Extracted data entries:
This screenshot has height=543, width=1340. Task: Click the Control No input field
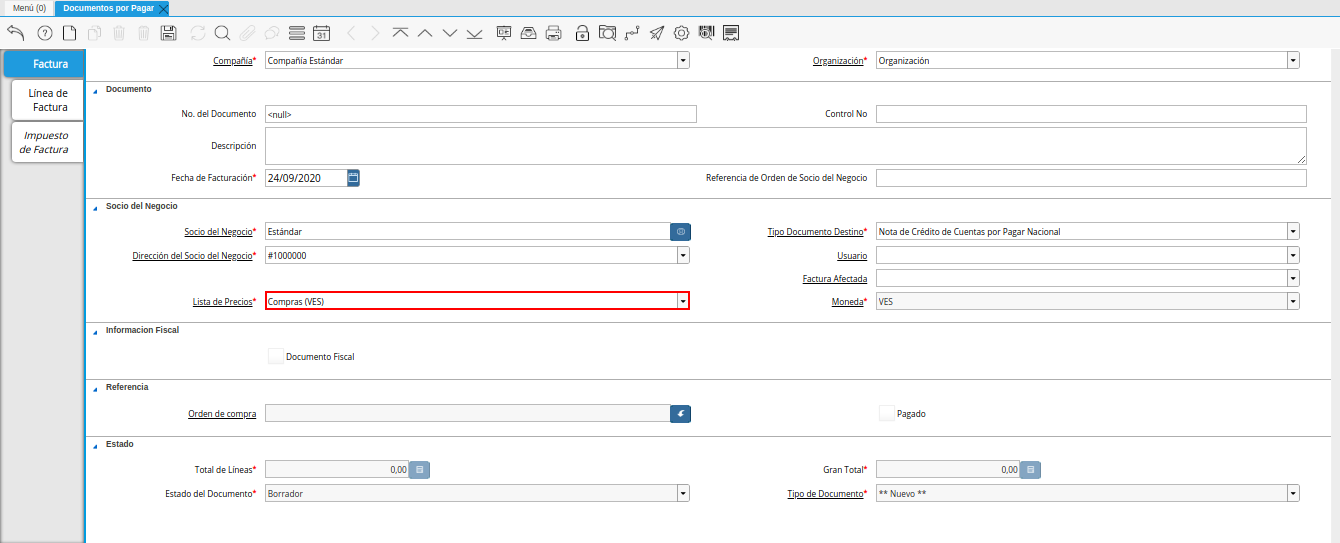tap(1090, 114)
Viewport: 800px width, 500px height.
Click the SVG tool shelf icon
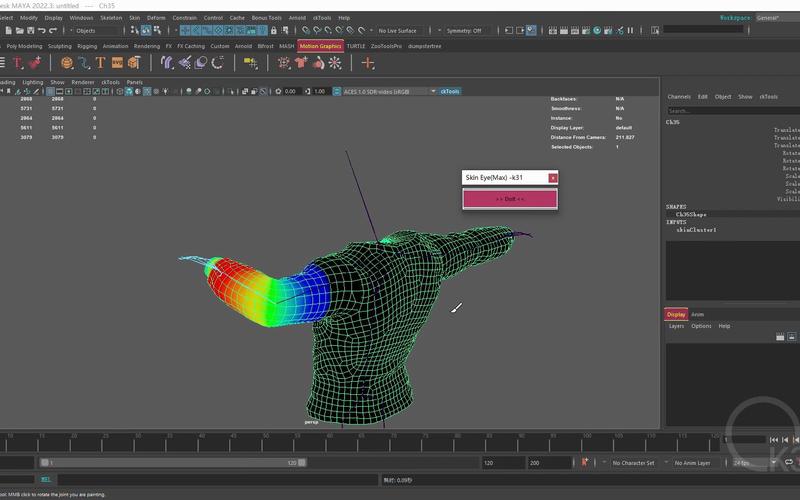117,63
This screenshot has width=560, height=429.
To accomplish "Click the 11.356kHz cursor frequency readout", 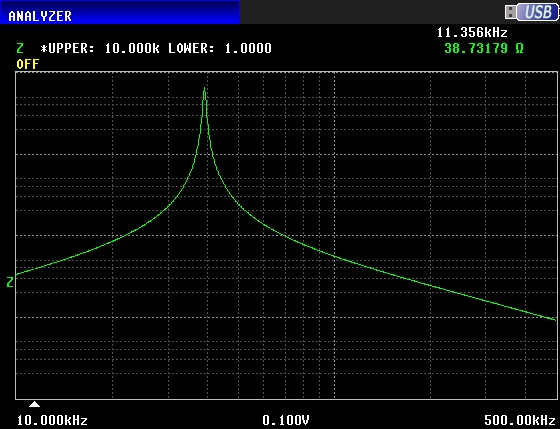I will 472,33.
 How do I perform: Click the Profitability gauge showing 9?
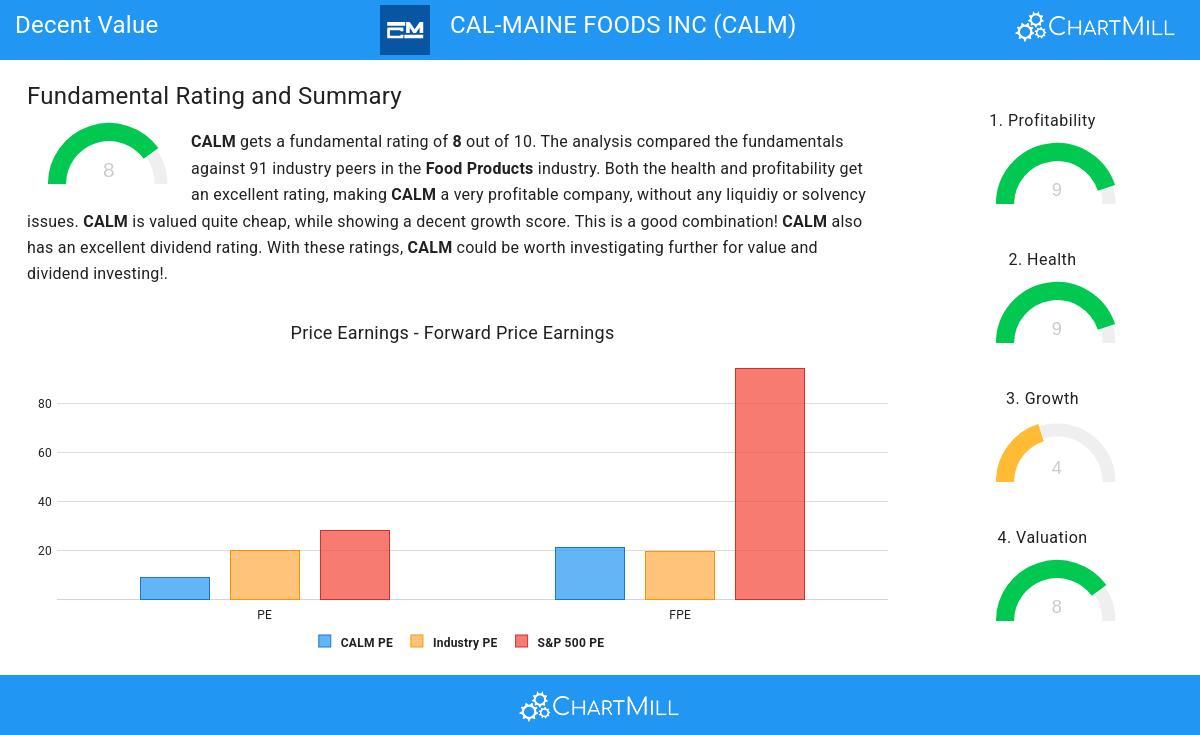click(1056, 174)
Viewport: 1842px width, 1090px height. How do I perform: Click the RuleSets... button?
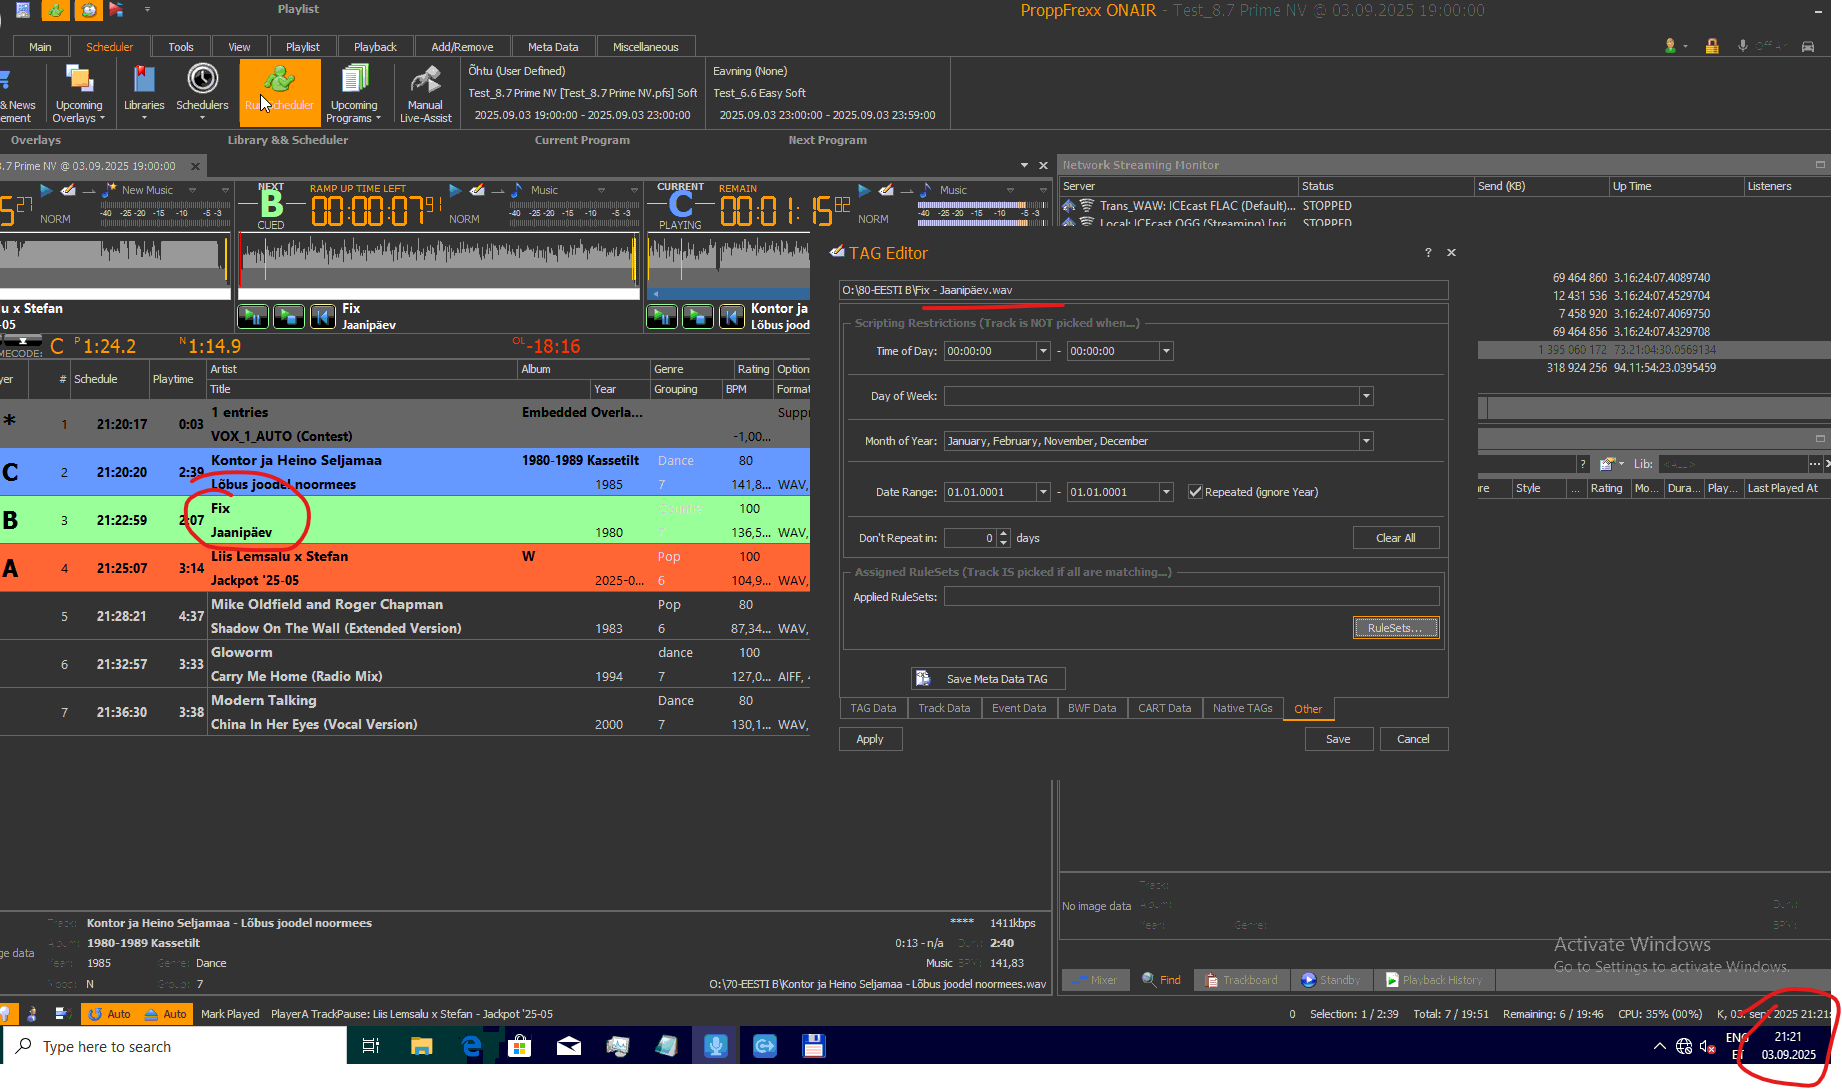click(1395, 628)
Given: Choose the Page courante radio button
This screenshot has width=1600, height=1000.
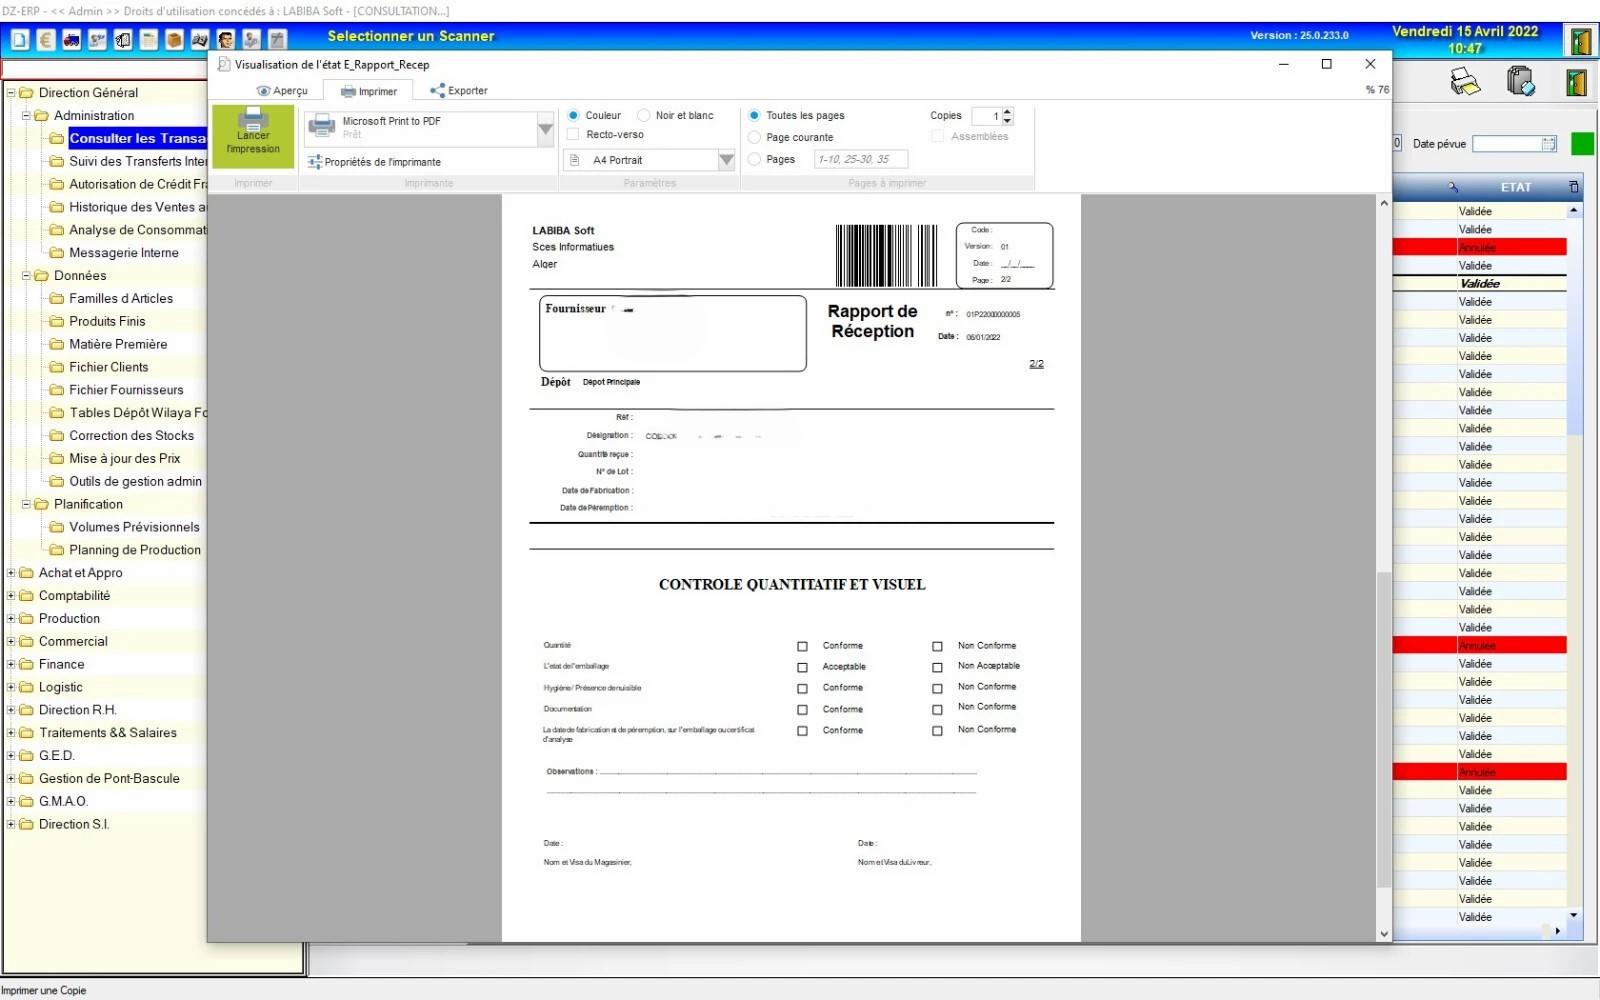Looking at the screenshot, I should tap(754, 138).
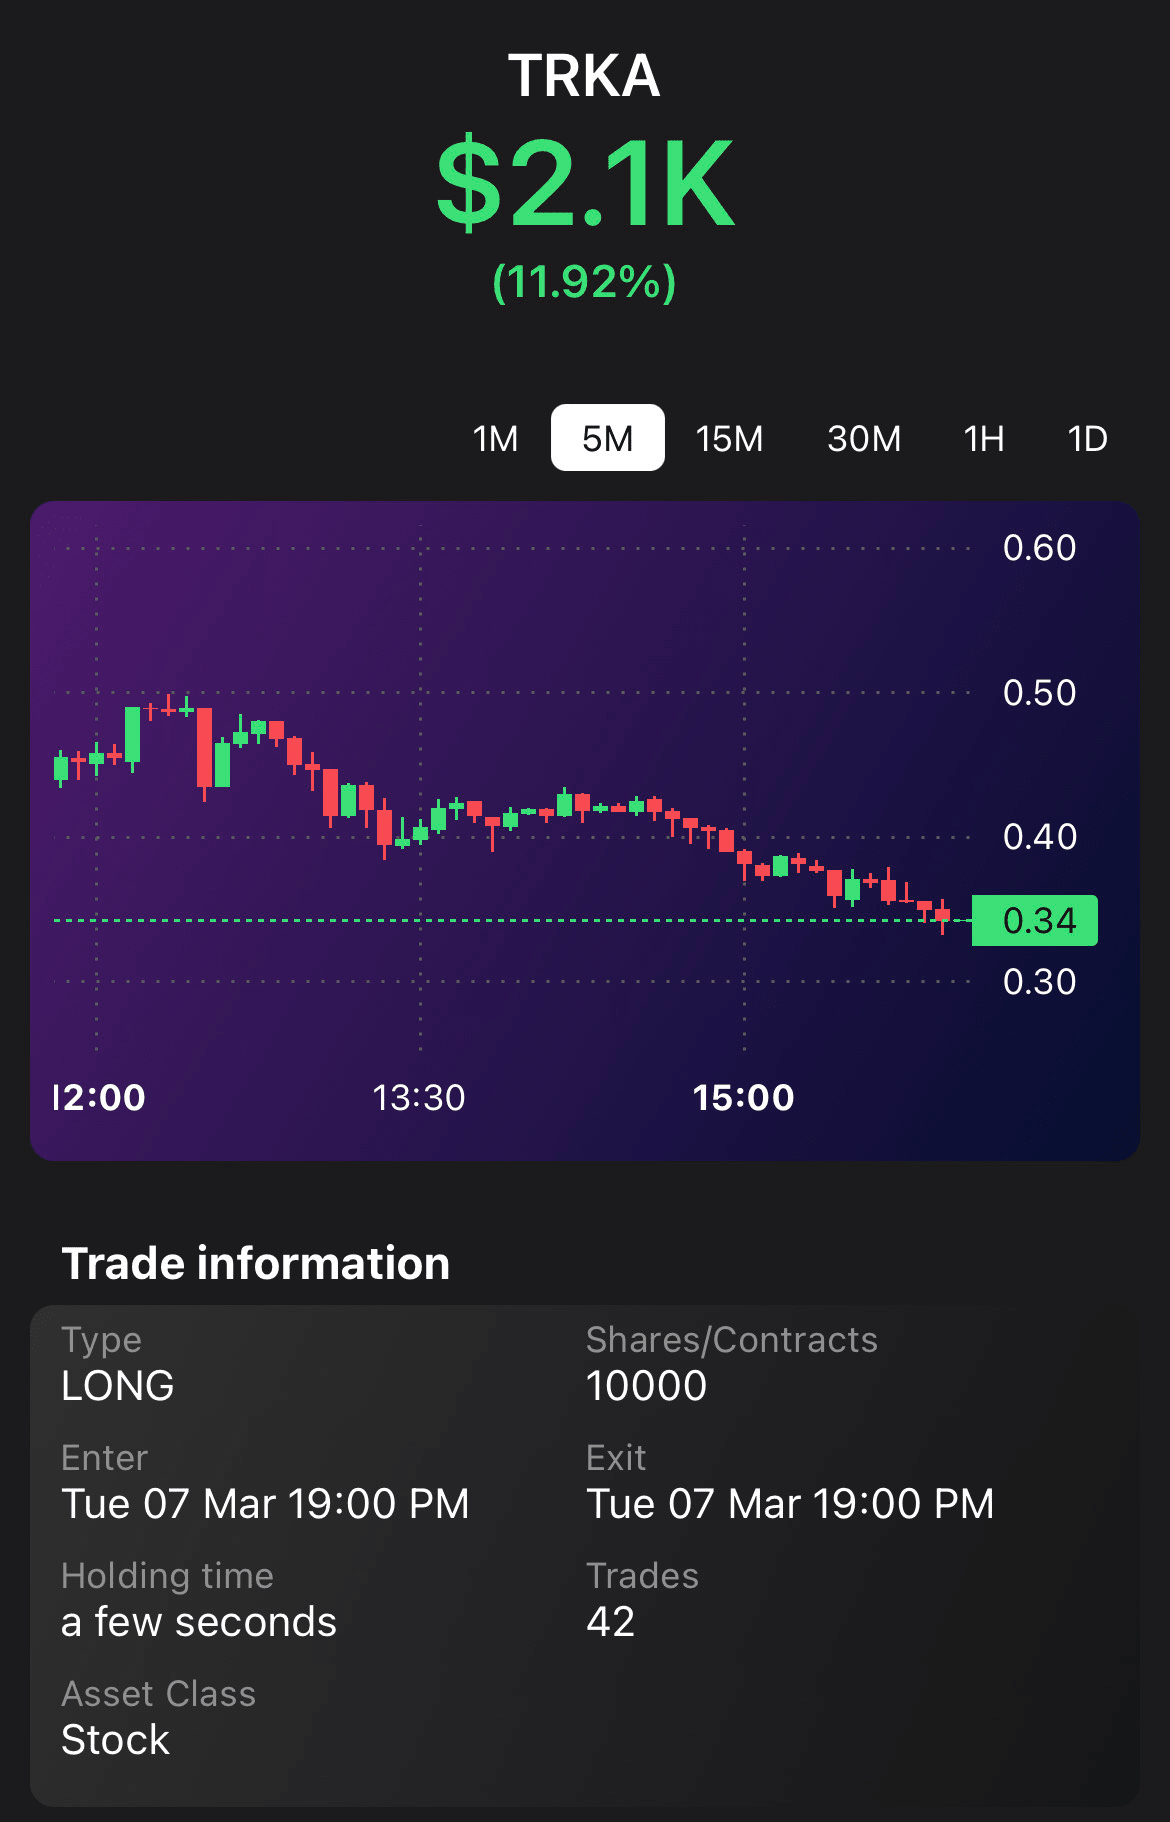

:: Assignment ::
Repeat, word for word and with no pictures, only the lines running from the beginning of the data to the line that contains "This screenshot has width=560, height=429.".

:: Written response ::
This screenshot has height=543, width=1340. Task: Click the Control No input field
tap(1090, 114)
Viewport: 800px width, 500px height.
Click the SVG tool shelf icon
117,63
This screenshot has width=560, height=429.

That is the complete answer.